Some authors have suggested that right sided injury has not been missed but instead represents a delayed rupture secondary to ischemic changes of devitalised muscles. On the contrary, we believed that our patient's right-sided injury was initially small and escaped our detection during the initial exploration; then, over the course of our patient's hospital stay, his right-sided injury became more prominent and clinically detectable.
Second, diagnosing right-sided BDR is not easy for a number of reasons. With a left-sided injury, the stomach, colon, and spleen can easily herniate into the chest cavity; in contrast, with a right-sided liver, the liver cannot easily herniate into the chest cavity. In fact, the liver is known to have a protective effect, so a small right-sided injury can easily go undetected. Only when the right-sided injury or defect becomes large enough that liver herniates into the chest cavity can a radiologic diagnosis be made.
Another reason that diagnosing the right-sided BDR is not easy is the use of positive-pressure ventilation. Our patient's diagnosis was more difficult, and delayed, because of his prolonged positive-pressure ventilation. Previously, several authors pointed out that positive-pressure ventilation can delay diagnosis [3], [4]. As Karmy-Jones et al. [4] reasoned, only when the thoracic positive pressure comes down (as a patient is being weaned off the ventilator) could the abdominal–thoracic pressure gradient increase and create enough abdominal pressure to push visceral organs into the chest cavity.
Third and finally, we need to stress the utmost importance of trauma surgeons recognising all the CT findings suggestive of possible diaphragmatic injury. Several radiologic studies highlighted some of the key signs, particularly those involving the right side: a continuity defect of the diaphragm; a “dependent viscera” sign which involves visceral organs (bowel, liver) herniating through the diaphragmatic defect and touching the posterior chest wall; a constricting “collar” sign, best seen in a coronal view (Fig. 2, Panel B, black arrow) but sometimes seen in an axial view; a “hump” sign (Fig. 2, Panel B, white arrow), which is specific for a right-sided diaphragmatic injury with herniating liver; and a “band” sign, which is a lucency line or band across the diaphragmatic defect (Fig. 2, panel B, black arrow line). Trauma surgeons must be vigilant concerning these signs: the first or second CT scan may not demonstrate them if the diaphragmatic defect is initially small.
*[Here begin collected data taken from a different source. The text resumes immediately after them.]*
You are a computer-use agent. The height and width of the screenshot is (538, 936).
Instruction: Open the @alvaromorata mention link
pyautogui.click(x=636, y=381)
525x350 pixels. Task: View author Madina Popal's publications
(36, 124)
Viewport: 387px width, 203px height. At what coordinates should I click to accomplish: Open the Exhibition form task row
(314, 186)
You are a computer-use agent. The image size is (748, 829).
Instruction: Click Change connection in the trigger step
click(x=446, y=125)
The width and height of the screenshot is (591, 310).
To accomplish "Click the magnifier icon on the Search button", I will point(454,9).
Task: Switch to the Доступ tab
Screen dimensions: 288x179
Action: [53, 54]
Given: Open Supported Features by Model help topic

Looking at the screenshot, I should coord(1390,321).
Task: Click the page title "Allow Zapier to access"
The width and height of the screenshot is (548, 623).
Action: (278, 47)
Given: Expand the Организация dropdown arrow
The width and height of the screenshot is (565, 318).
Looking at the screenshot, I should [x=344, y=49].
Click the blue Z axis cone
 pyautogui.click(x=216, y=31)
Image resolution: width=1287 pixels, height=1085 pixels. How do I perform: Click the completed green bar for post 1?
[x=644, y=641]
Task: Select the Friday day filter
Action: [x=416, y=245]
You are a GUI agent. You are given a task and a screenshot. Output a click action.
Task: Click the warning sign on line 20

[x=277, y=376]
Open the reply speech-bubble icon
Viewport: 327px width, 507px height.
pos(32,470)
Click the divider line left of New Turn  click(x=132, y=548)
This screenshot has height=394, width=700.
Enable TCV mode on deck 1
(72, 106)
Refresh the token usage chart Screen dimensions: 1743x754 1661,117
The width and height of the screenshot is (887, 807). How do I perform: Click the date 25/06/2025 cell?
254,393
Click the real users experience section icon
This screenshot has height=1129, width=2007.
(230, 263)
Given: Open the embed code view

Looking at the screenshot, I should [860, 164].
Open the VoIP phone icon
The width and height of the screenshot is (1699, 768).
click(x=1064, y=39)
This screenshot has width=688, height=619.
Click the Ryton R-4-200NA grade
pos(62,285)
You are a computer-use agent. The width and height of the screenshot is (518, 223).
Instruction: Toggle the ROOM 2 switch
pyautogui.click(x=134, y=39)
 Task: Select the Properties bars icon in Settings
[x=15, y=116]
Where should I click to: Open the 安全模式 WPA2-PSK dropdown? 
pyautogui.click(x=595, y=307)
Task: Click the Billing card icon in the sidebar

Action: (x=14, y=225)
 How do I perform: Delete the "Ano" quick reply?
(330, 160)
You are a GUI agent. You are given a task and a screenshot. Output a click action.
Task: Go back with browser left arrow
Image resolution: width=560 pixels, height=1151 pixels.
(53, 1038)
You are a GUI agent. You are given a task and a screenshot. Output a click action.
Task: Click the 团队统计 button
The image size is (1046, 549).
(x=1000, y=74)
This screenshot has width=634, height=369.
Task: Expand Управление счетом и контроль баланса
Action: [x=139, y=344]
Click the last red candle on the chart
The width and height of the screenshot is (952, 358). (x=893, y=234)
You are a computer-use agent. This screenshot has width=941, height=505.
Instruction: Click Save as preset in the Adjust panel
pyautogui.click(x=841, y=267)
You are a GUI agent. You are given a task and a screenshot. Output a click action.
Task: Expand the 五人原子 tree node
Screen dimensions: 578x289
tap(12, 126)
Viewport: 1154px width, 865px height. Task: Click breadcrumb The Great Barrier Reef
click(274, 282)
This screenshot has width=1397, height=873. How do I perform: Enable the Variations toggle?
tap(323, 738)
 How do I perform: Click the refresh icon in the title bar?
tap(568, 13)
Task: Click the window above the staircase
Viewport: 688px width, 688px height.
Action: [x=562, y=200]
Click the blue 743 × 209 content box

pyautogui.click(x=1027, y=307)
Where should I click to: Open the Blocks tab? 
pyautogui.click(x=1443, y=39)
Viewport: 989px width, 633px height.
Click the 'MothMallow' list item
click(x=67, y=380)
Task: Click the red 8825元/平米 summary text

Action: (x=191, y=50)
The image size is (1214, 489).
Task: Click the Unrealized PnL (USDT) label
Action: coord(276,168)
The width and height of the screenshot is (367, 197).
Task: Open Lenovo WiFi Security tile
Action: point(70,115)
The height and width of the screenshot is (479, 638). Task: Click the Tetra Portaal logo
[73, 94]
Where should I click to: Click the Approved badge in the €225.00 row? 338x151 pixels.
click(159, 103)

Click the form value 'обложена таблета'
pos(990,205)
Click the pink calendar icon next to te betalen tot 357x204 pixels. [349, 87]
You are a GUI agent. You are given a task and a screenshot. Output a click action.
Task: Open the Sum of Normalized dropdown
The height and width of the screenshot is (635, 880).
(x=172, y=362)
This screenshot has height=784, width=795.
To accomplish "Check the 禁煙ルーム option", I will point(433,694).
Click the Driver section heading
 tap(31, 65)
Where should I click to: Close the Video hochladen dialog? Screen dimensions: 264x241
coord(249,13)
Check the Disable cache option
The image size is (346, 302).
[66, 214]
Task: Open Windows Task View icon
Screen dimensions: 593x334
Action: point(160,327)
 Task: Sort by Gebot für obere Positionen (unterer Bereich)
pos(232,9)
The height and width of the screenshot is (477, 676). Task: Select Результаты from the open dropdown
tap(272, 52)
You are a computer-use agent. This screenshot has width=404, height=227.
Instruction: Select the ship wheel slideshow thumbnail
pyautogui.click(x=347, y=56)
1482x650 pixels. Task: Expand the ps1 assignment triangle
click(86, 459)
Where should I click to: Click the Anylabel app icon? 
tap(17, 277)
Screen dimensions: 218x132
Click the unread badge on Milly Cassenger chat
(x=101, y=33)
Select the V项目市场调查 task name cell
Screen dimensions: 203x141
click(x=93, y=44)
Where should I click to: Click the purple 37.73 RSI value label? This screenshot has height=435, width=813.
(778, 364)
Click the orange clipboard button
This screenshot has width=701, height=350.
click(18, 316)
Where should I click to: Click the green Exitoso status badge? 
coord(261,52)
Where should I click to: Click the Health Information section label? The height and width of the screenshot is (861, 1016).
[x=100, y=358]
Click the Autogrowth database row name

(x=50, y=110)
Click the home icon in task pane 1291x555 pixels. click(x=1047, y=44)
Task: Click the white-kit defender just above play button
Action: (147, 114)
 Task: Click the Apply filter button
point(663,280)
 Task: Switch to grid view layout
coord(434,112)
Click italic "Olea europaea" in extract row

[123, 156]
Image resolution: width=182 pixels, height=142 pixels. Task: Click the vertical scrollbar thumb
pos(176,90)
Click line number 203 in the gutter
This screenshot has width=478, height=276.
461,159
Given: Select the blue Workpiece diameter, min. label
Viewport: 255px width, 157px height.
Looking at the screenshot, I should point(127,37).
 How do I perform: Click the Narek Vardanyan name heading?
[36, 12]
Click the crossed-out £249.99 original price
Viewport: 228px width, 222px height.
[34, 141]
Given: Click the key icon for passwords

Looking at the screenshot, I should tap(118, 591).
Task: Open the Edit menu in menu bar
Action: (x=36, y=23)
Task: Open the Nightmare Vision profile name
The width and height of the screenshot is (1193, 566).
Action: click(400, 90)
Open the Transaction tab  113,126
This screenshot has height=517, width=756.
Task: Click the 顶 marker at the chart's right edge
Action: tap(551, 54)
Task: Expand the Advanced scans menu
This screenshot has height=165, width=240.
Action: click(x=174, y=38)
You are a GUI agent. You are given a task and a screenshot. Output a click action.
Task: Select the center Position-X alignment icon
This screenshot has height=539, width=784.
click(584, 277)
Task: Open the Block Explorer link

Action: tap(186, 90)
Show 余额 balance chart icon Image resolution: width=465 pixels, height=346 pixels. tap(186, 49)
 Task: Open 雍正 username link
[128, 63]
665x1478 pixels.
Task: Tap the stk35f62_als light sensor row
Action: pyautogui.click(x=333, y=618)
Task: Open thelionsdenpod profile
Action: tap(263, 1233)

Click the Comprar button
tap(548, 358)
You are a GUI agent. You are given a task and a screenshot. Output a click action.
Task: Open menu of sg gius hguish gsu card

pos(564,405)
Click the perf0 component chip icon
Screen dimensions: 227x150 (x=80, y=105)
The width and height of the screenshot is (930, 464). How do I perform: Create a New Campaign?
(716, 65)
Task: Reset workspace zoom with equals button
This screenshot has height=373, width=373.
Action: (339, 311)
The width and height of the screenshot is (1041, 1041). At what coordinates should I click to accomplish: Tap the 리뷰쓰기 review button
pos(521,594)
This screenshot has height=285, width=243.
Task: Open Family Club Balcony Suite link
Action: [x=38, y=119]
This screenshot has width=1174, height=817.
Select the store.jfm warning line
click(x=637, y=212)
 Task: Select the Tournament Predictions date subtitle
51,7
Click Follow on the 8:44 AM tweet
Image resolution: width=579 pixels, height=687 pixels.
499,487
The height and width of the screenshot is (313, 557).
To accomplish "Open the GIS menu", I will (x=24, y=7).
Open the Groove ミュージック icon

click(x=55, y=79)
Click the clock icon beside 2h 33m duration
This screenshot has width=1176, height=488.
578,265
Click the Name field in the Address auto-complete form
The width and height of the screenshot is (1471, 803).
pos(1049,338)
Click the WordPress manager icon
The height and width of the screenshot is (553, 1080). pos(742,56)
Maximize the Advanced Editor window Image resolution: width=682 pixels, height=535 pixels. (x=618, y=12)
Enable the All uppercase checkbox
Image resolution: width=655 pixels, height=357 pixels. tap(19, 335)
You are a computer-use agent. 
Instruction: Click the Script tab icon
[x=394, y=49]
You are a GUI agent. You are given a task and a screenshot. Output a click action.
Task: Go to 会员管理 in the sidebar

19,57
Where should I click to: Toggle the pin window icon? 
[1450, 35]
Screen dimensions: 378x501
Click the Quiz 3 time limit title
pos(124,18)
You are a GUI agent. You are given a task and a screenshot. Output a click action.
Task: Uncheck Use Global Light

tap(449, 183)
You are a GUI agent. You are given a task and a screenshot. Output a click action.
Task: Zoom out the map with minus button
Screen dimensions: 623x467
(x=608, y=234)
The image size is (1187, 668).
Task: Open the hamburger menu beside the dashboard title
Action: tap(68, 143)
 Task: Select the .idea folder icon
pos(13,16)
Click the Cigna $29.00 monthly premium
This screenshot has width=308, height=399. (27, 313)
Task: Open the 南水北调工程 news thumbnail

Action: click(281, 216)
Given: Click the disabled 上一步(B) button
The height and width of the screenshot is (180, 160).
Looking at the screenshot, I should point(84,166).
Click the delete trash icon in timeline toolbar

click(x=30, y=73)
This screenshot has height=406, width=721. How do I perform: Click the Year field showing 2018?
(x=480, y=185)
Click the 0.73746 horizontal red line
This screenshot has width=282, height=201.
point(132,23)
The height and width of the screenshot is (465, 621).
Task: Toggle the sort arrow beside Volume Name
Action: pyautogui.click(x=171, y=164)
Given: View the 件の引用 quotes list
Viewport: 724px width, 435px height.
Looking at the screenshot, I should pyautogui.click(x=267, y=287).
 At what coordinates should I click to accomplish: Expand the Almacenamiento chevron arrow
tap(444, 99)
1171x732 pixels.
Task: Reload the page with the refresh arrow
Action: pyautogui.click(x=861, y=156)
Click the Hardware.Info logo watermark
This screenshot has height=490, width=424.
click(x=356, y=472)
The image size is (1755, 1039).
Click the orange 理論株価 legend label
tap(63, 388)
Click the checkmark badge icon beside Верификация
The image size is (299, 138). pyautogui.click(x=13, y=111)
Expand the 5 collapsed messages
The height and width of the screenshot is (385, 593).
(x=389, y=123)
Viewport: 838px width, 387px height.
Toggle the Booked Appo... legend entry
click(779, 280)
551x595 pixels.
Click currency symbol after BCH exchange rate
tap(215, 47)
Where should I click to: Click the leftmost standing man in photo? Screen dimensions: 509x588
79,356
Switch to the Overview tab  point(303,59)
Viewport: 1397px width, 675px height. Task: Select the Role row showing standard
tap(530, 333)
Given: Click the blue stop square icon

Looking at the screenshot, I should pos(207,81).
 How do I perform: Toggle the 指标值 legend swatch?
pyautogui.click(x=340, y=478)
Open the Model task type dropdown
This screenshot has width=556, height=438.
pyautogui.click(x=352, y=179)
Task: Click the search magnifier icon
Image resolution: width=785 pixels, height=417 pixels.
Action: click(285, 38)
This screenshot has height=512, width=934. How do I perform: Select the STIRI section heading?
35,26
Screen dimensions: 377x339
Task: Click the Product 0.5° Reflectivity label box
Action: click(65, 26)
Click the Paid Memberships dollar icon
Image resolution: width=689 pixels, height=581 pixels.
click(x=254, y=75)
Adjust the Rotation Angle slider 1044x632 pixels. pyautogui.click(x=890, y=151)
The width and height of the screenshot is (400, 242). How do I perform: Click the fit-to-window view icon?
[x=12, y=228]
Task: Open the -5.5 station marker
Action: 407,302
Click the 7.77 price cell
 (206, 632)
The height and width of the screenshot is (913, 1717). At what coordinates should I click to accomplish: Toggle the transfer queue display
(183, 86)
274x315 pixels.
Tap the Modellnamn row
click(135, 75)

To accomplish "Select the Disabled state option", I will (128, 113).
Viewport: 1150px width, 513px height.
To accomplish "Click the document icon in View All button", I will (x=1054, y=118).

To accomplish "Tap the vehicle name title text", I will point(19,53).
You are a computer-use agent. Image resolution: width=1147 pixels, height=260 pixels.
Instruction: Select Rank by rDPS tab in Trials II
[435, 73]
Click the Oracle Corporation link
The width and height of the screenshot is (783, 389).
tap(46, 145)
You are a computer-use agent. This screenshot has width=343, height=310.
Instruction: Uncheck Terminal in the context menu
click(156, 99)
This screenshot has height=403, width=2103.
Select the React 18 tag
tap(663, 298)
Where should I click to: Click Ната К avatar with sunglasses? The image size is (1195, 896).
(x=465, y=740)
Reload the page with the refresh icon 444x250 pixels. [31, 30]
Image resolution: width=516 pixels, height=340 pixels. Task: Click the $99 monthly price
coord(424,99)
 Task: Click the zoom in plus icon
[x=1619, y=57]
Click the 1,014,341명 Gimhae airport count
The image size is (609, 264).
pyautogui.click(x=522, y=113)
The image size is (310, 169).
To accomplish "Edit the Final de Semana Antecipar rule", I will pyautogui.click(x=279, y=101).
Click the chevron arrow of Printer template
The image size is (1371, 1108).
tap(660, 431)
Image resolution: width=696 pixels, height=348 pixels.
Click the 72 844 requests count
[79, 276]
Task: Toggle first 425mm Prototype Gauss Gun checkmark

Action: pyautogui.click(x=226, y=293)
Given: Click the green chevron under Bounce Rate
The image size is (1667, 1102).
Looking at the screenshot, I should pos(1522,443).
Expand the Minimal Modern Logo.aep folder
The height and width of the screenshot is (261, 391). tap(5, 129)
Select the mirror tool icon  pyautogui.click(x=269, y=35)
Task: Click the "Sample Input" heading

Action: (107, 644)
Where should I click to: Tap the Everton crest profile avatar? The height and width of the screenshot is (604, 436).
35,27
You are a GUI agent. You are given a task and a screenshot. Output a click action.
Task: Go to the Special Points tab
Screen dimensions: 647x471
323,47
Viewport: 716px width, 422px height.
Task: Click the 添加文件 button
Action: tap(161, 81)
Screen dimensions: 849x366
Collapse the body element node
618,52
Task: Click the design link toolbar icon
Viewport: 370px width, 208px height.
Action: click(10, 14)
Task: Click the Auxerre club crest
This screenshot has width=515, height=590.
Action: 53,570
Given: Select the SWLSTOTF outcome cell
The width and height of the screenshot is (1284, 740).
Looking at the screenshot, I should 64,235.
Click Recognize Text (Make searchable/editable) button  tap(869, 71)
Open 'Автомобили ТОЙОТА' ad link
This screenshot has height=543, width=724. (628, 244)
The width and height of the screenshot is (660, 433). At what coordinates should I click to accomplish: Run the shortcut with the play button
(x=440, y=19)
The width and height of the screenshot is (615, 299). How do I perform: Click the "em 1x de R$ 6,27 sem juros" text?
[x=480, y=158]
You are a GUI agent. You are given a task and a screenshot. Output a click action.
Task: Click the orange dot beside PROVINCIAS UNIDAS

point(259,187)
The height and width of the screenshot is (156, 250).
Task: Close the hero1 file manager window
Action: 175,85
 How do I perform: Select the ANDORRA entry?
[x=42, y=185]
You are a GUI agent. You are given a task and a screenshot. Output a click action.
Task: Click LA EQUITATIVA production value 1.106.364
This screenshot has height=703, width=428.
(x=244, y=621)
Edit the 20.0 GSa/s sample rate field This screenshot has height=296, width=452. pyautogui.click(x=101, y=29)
In conclusion, our patient's right-sided injury was missed intraoperatively and remained difficult to diagnose postoperatively, adding to the evidence that bilateral BDR is most likely underreported. Because right-sided injury can so easily go unnoticed, trauma surgeons must be aware of all pertinent CT signs, in order to make an accurate diagnosis early and avoid complications.